1. Correct starting representation

From Exercise 52 (and the definition used in Exercise 51), we have

$$ R(a,n)=a^{n+1}\int_{0}^{\infty} e^{-t}(1+at)^n,dt. $$

2. Transformation to incomplete gamma form

Let

$$ x = 1+at. $$

Then

$$ t=\frac{x-1}{a}, \quad dt=\frac{dx}{a}, \quad t=0 \Rightarrow x=1. $$

Substituting,

$$ R(a,n)=a^{n+1}\int_{1}^{\infty} e^{-(x-1)/a} x^n \frac{dx}{a}. $$

Hence

$$ R(a,n)=a^n e^{1/a}\int_{1}^{\infty} x^n e^{-x/a},dx. $$

Now scale to match the incomplete gamma function.

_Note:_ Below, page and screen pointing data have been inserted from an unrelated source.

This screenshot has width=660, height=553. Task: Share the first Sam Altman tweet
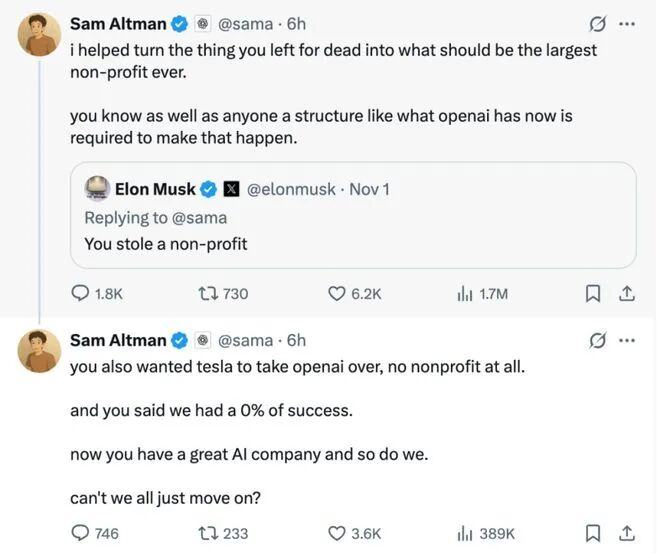pyautogui.click(x=627, y=294)
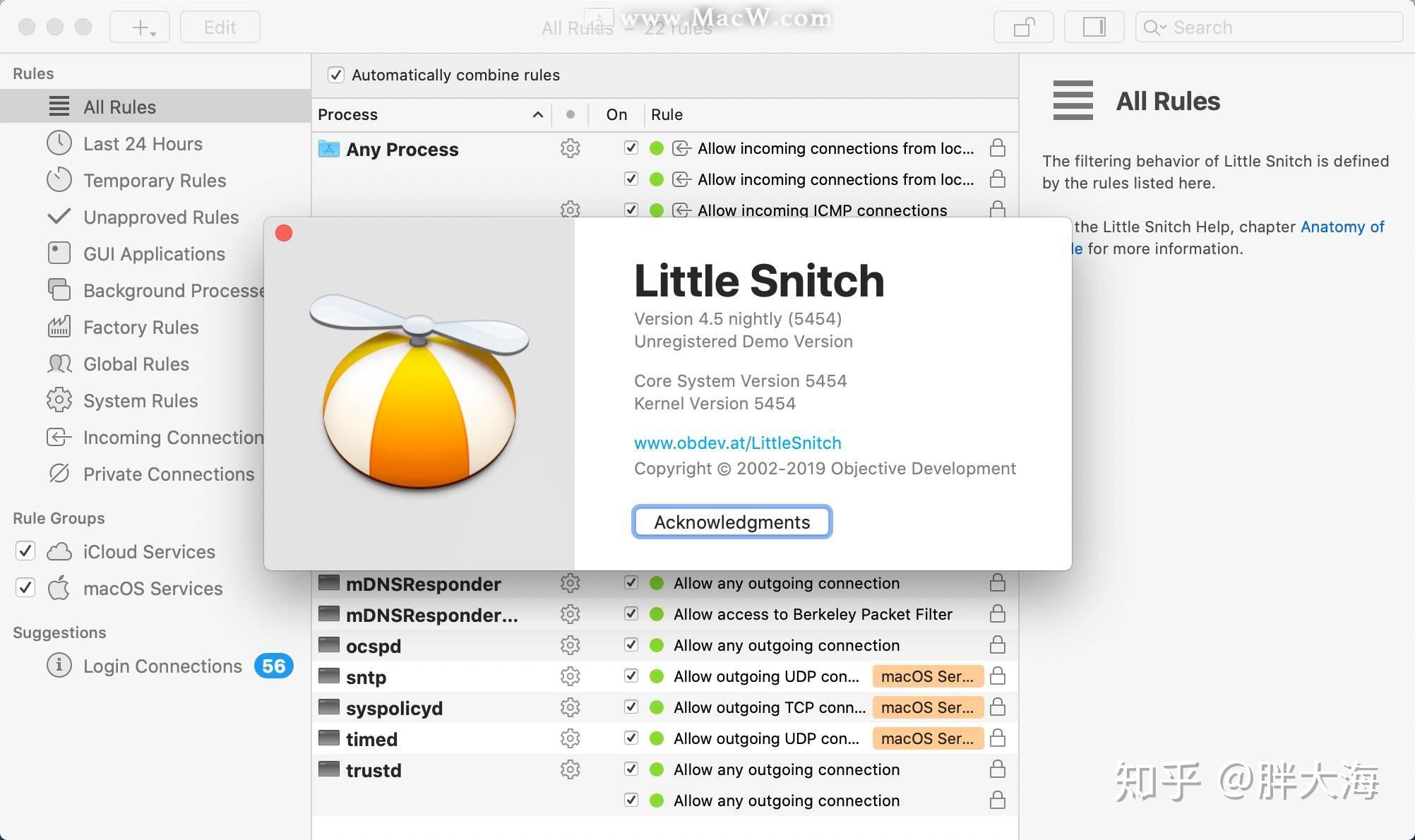Viewport: 1415px width, 840px height.
Task: Select the System Rules category
Action: click(140, 400)
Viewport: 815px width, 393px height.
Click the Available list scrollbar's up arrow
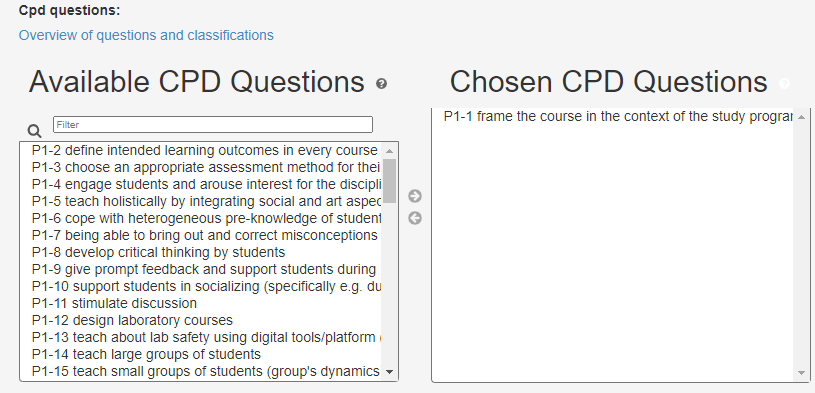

Let

$$ u=\frac{x}{a}, \quad x=au, \quad dx=a,du. $$

Then the lower limit becomes $u=1/a$, and

$$ R(a,n)=a^n e^{1/a}\int_{1/a}^{\infty} (au)^n e^{-u} a,du. $$

Collecting powers of $a$,

$$ R(a,n)=a^{2n+1} e^{1/a}\int_{1/a}^{\infty} u^n e^{-u},du. $$

Using the incomplete gamma function

$$ \Gamma(n+1,x)=\int_x^{\infty} t^n e^{-t},dt, $$

we obtain the exact representation

$$ R(a,n)=a^{2n+1} e^{1/a},\Gamma(n+1,1/a). $$

3. Asymptotics of $\Gamma(n+1,1/a)$ for fixed $a<1$

Since $a<1$, the cutoff point $1/a$ is fixed while the saddle point of $t^n e^{-t}$ occurs at $t=n$. Hence

$$ \frac{1}{a} \ll n \quad (n\to\infty), $$

so the incomplete part

$$ \gamma(n+1,1/a)=\int_0^{1/a} t^n e^{-t},dt $$

is exponentially small in $n$. By Exercise 1.2.11.3–9,

$$ \gamma(n+1,1/a)=O(e^{-cn}) $$

for some $c>0$, hence

$$ \Gamma(n+1,1/a)=\Gamma(n+1)\left(1+O(e^{-cn})\right). $$

Thus,

$$ R(a,n)=a^{2n+1} e^{1/a}\Gamma(n+1)\left(1+O(e^{-cn})\right). $$

4. Apply Stirling’s formula

Using Stirling’s approximation,

$$ \Gamma(n+1)=n!\sim \sqrt{2\pi n}\left(\frac{n}{e}\right)^n, $$

we obtain

$$ R(a,n)\sim a^{2n+1} e^{1/a}\sqrt{2\pi n}\left(\frac{n}{e}\right)^n. $$

5. Final asymptotic form

Rewriting,

$$ R(a,n)\sim e^{1/a}\sqrt{2\pi n}, a^{2n+1}\left(\frac{n}{e}\right)^n. $$

Equivalently,

$$ R(a,n)\sim e^{1/a},a,\sqrt{2\pi n}\left(\frac{a^2 n}{e}\right)^n. $$

The relative error is exponentially small in $n$, hence much stronger than any algebraic $O(n^{-k})$ term.

Final result

Exact form:

$$ R(a,n)=a^{2n+1} e^{1/a},\Gamma(n+1,1/a). $$

Asymptotic form for fixed $a<1$:

$$ R(a,n)\sim e^{1/a},a,\sqrt{2\pi n}\left(\frac{a^2 n}{e}\right)^n, \quad n\to\infty. $$

This completes the corrected derivation.